Saved data entries:

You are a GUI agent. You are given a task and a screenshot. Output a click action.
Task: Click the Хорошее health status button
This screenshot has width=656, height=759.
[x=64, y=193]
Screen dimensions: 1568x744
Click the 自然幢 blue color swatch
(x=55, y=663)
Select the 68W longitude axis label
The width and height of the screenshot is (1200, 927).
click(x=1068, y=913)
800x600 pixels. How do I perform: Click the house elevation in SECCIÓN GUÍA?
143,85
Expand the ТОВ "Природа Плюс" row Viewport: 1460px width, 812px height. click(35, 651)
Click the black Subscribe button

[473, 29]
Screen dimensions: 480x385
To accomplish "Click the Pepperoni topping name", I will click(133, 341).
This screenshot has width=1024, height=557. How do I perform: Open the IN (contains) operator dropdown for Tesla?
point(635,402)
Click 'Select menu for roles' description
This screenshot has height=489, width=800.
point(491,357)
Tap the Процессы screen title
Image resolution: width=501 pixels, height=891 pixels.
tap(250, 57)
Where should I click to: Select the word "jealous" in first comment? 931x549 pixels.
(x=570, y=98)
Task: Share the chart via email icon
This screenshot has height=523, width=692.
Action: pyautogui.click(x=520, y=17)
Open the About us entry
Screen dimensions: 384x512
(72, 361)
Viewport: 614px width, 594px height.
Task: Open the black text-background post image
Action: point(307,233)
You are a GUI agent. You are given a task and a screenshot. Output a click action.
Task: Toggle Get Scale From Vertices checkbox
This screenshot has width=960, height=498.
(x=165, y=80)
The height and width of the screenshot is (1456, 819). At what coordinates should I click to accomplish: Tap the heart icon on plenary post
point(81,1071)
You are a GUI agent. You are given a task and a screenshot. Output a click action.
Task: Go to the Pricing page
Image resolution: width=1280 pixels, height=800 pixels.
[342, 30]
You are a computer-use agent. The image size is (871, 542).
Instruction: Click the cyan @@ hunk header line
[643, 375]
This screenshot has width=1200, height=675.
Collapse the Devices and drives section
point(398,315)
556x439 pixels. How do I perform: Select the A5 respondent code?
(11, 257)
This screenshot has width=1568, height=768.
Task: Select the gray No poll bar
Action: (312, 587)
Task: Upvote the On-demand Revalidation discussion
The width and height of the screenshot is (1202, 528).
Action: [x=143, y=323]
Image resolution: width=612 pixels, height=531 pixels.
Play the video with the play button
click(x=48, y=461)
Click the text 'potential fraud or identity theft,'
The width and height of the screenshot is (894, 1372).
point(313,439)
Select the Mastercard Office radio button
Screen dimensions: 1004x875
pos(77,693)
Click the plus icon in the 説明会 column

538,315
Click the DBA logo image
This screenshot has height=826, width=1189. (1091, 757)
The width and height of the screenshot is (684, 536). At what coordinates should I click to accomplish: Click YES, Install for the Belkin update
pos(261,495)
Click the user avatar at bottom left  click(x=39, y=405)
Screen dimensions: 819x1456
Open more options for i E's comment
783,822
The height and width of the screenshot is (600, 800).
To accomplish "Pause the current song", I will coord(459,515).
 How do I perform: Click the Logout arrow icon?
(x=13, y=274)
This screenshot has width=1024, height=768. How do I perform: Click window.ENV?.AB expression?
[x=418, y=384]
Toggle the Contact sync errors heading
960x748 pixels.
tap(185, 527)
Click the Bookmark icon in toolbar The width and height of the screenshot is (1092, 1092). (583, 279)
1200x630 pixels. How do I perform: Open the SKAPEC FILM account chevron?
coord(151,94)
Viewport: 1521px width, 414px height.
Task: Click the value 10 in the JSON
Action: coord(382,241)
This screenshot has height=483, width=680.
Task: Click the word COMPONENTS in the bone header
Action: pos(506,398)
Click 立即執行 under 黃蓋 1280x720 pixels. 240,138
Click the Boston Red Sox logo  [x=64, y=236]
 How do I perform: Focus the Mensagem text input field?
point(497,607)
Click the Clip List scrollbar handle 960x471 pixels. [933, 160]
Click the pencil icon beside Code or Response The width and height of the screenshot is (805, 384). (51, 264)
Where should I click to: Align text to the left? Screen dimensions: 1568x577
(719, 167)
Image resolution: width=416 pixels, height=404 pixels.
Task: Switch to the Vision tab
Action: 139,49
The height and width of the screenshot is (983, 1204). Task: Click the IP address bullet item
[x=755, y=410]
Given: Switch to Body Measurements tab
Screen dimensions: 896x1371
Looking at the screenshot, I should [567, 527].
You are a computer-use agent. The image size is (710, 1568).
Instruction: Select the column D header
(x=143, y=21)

◆ Work instruction
Where a line in the entries holds the word "size", copy that line.

◆ Answer
You are a computer-use agent. The image size is (871, 542).
You are a computer-use agent. The image size is (710, 1568).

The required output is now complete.